June 3rd 2018 – By: William Larsen – Civilians News – “News For All Views”
– The Mis-Understanding Of Globalization –
I don’t understand the term, “globalization,” and that’s because I’m unsure of the dynamics, in a global marketplace.
That is to say, in a globalized economy, should US companies compete against one another? Or alternatively, should US companies collectively compete against other countries?
Vladimir Putin recently spoke on globalization, at an international economic forum, mentioning that globalization was causing issues with trade. Later on, during that same forum, a French politician named Christine Lagarde, was quoted as saying, “sometimes a globalized economy could be ‘unfair.'” (Reference link.)
But what did she mean specifically? “Unfair?”
Is success scarcer in China, or Russia? The US? Or the UK? And should success carry over at all, from nation to nation?
Is it harder to get rich in other countries and how do you know? And what are the ethics behind foreign investments?
Because to me, it seems somewhat imperialistic… to have a totally foreign entrepreneur, starting businesses abroad and employing native employees…
And vice versa.
Should I be working for foreign entrepreneurs, in my own country? What if they don’t speak English? Which I’ve personally experienced, living in NYC. Immigration and jobs is one of those issues, that I can personally attest from the street level, impacts different people differently. In Detroit, there is no Latin population, but in; California, NY, Florida and Texas, employment is impacted by immigration.
I’ve encountered several people in NYC, who DON’T WANT to oppose immigration, but who also say, “it’s frustrating sometimes when the trains full.” People don’t want to build a wall, but when you lose a job because of minorities, “cliquing up,” in the job market, or any specific field…. it becomes more complex. Furthermore, some states are unaffected by it, so it’s a difficult subject matter to cross.
And what about 3rd world countries? What’s, “the ladder like there,” socio-economically?
What’s the economy like in developing nations? Is there a set, “3rd world model?” Or do American investors simply build a Mcdonalds, in un-developed nations, and then tell everyone to get a job?
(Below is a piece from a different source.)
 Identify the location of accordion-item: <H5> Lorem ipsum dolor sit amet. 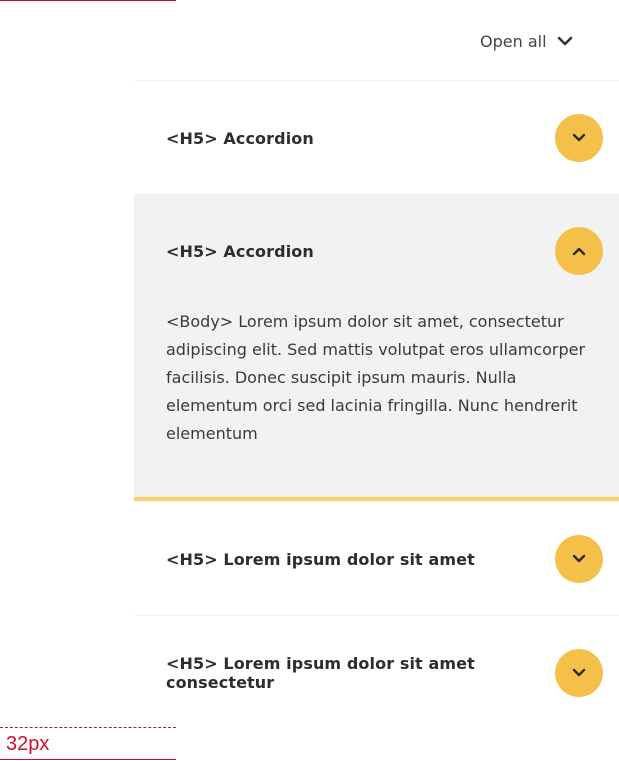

And in conclusion… what about children? Because in my opinion, the universal solution to globalization, is globalized living wages. However, I also think that the ability for children to seek refuge, and then perhaps live on their own, at a young age, might also go a long way towards implementing a globalized economy. (A 32 year old law school dropout, shouldn’t be competing with young immigrants, for jobs…. *with exceptions of course.)
Nevertheless, I think that in the future, children of all ages, maybe 11 years old and up, should have the ability to live on their own. In conclusion, creating a living wage, independent of a person’s age, I think is the foremost solution towards a globalized economy.